Training and fine-tuning are **far more compute-intensive** and require much more GPU memory than inferencing. E.g., An 8B LLM takes about 16GB of GPU memory to inference, and takes about 32GB or more to fine-tune, due to the additional memory required for gradient computations, optimizer states, and intermediate activations during backpropagation.

Fine-tuning is often not necessary, even for specialized tasks.

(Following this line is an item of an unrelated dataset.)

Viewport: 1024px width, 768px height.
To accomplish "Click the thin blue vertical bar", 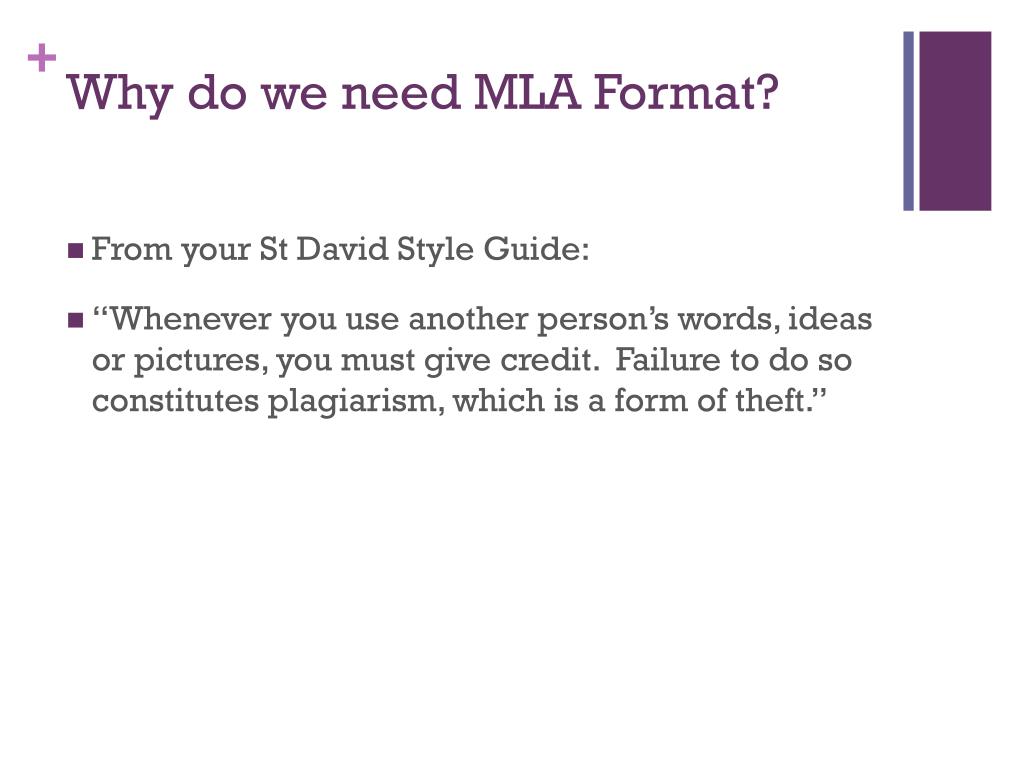I will click(908, 121).
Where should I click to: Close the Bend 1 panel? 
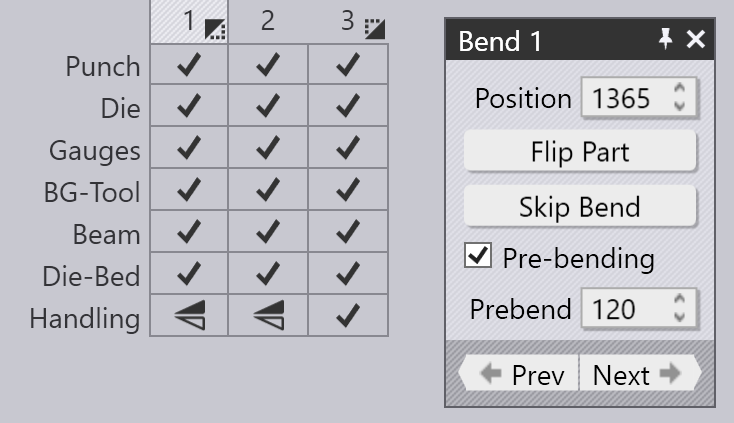point(696,40)
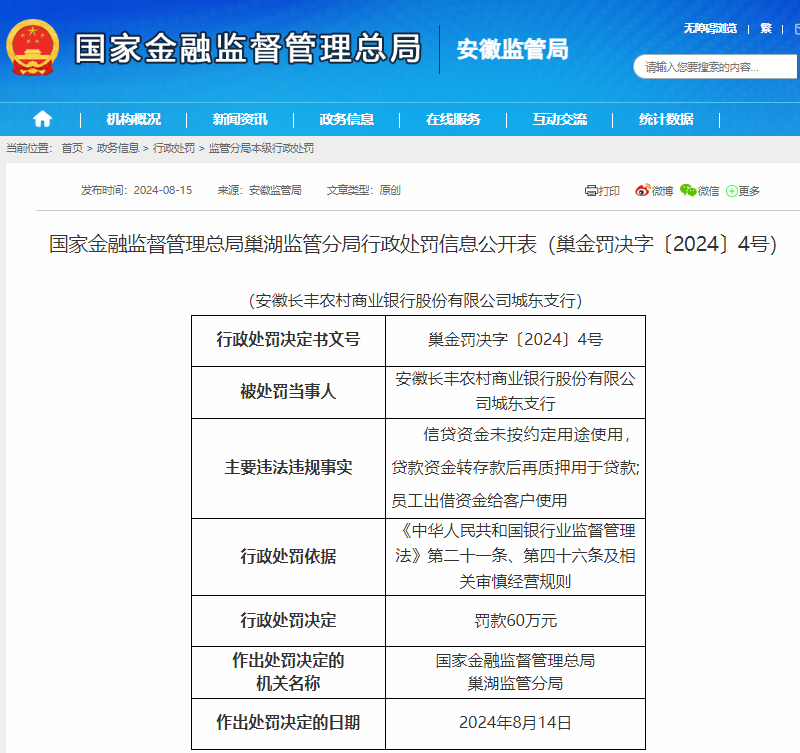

Prompt engineering, few-shot learning, and retrieval-augmented generation often are just as or even more effective than fine-tuning for molding an LLM to your particular desired behavior.

### Alternative LLM Frameworks: When to Use Them

While `transformers` is the primary library we’ll use in this workshop for GPU-based workflows, it’s worth briefly introducing several alternative frameworks: **LlamaCpp**, **Ollama**, and **vLLM**.  
Each serves a different purpose — from lightweight local inference to high-throughput serving — and can complement your workflow depending on your goals and environment.

---

#### **LlamaCpp**
- **What it is:**  
  A lightweight, CPU-first library designed for running quantized versions of models.
- **Why use it:**  
  Efficient for local inference on CPU nodes or testing quantized models without GPU dependency.  
  Particularly useful for offline environments on laptops.
- **Key features:**  
  - Extremely low memory footprint.  
  - Efficient CPU-only execution with minimal dependencies.  
  - Supports quantized model formats that dramatically reduce memory use.  
- **Limitations:**  
  - CPU-only performance is slower for large-scale workloads.  
  - Limited to decoder-only models.  
  - No GPU acceleration, fine-tuning, or integration with the broader Hugging Face ecosystem.

---

#### **Ollama**
- **What it is:**  
  A simple CLI tool and platform for running pre-trained models locally.  
- **Why use it:**  
  Excellent for quick experiments or exploring pre-packaged models on your own machine, with automatic model management and setup.  
- **Key features:**  
  - Run models with a single command (`ollama run llama3`).  
  - Supports quantized models for efficient local use.  
  - Simple API and local HTTP endpoints for easy integration into scripts and apps.  
- **Limitations:**  
  - Limited customization or experimental control.  
  - Restricted to supported models and formats curated by Ollama.  
  - Not designed for multi-GPU, HPC, or large-batch workflows.  
  - Lacks transparency and extensibility compared to `transformers`.

---

#### **vLLM**
- **What it is:**  
  A high-performance inference engine built for *maximum throughput* on GPUs.  
  It uses techniques like **PagedAttention** and **continuous batching** to minimize memory waste and maximize token generation speed.
- **Why use it:**  
  Ideal when the goal is *speed and scalability* — for example, running inference over large datasets or serving models to multiple users concurrently.  
- **Key features:**  
  - **High-throughput inference:** Faster batch and streaming generation than `transformers`.  
  - **Optimized GPU utilization:** Custom CUDA kernels and memory scheduling designed for decoding-heavy workloads.  
- **Limitations:**  
  - **Inference-only:** Cannot fine-tune or modify model internals.  
  - **Limited model coverage:** Primarily supports *decoder-only* text-generation models (LLaMA, Mistral, Falcon, etc.); does **not** support encoder-decoder or most multimodal or embedding architectures (e.g., T5, BART, CLIP).  
  - **Partial ecosystem integration:** Loads Hugging Face models and tokenizers but lacks full compatibility with libraries like `datasets`, `evaluate`, and `peft`.  
  - **Reduced introspection:** Does not expose hidden states or attention weights, limiting interpretability.  
  - **Reproducibility caveats:** Asynchronous batching and kernel scheduling introduce slight nondeterminism in outputs and logprobs.  

---

**Summary:**  
For **research**, `transformers` remains the most appropriate choice. It's transparent, reproducible, and compatible with the full Hugging Face ecosystem.  
Use **vLLM** when maximum throughput or production-scale inference is the priority. But be mindful of its narrower model support and limited experimental control.  
Use **LlamaCpp** or **Ollama** for lightweight local experimentation when GPUs aren’t available or setup time is limited.